§ Excerpted passage:
■ ■ ■ ■

When Richard John Neuhaus died January 8, Prison Fellowship’s Charles Colson didn’t just lose a friend of 25 years. He also lost his partner in convening Evangelicals and Catholics Together. Since its first publication in 1994, “The Christian Mission in the Third Millennium,” the group has issued other consensus statements on salvation, the relationship between Scripture and tradition, the communion of saints, and other issues. It is next set to issue a document on Mary, the Mother of Jesus. But can the movement continue without its chief Roman Catholic architect? Christianity Today international editor Susan Wunderink asked Colson, a Christianity Today columnist, what lies ahead.
How will Neuhaus’ death affect Evangelicals and Catholics together?
It’s a terrible setback because Cardinal Avery Dulles died a month before Neuhaus died. It was like a double-barreled blow. They were the principal leaders on the Catholic side of the dialogue. In some respects, those are two giants of the faith that you can’t replace. But God in his sovereignty, his providence, knows exactly what he’s doing.
The timing of Neuhaus’s and Dulles’s deaths is really significant when you realize that Pope Benedict on November 19 in what was otherwise a routine audience in St. Peter’s square, gave a homily on justification and fully embraced the position that Evangelicals and Catholics Together had taken [in the 1997 document, “Gift of Salvation”]. He didn’t identify it as such, but that’s what he did.
Eleven years after that document was written, the Pope, the head of the church, concluded his homily by saying Luther was right, so long as you don’t exclude charity, that is love, and the works that flow from love. Which of course none of us does.
Almost at the same time that statement was issued, the two Catholics who were willing to say they agreed with what the reformers meant when they said sola fide died. It’s as if “Okay, you finished your task. The big issue that divided us in the Reformation has now been settled, so you guys can come home and rest.”
It’s a little bit eerie. The two of them going just weeks apart does not suggest to me that God does not care about the continuing work of ECT but that the first major breakthrough had been accomplished. It’s amazing timing.
Do the Catholics in ECT right now take the same position on justification as Neuhaus and Dulles?
Oh yes. There are probably 12 to 13 other Catholic [leaders] who hold that position. And now of course the Pope holds it, so it almost doesn’t matter who else holds it, in the way the Catholic Church is structured.
All shifts that take place in Catholicism happen very gradually. Vatican II was an exception. That’s not the way in which theological development occurs within the catholic communion. It occurs in a gradual process in which the pope, and in this case, a cardinal and a couple priests see a way to express something differently and they would argue that there’s no change.
Of course, if you compare it with Trent, there’s a profound change. But they would see it as the development of doctrine. And if it’s contrary to some church council — as this was, clearly — then nothing happens immediately.

■ ■ ■ ■

§ Given information:
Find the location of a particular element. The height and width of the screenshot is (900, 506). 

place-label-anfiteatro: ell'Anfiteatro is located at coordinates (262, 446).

■ ■ ■ ■

§ Prompt 1: According to the interview on Evangelicals and Catholics Together, on what date did Pope Benedict give the homily on justification?
§ Prompt 2: Write the next part of the interview with Charles Colson on Evangelicals and Catholics Together, picking up after its last sentence.

§ Response 1: November 19.

§ Response 2:
Cardinal [Edward] Cassidy took [“The Gift of Salvation”] back to the Vatican in 1997 and was teaching it to the bishops. It sort of percolated through the church, and the Pope, who — significantly — was an Augustinian, picked it up. And then a decade later, it ended up in the catechism. That’s just the way change occurs in the Catholic Church.
What is the next issue for ECT?
Oh, there are many issues. We’ve been dealing with Mary for the last year and a half. Before he died, Neuhaus sent me a letter saying, “Be sure, whatever happens to me, that my name gets on the document.” We pretty well agreed on that. There are other questions that are far more difficult to solve, the church being major. I make no pretense that the Reformation is over; but the issue which precipitated it has been solved.
What was Neuhaus’s position on Mary?
Well, I can’t say that until we issue the paper. But we found some movement both ways. We didn’t resolve it by a long shot.
What characteristics did Neuhaus have that made him such a key player?
First of all, he was a towering intellect. I don’t know that I’ve met a smarter, deeper mind than his. He reminds me of C.S. Lewis a lot in terms of his writing style and his personal mannerisms, including puffing on his cigars and cigarettes.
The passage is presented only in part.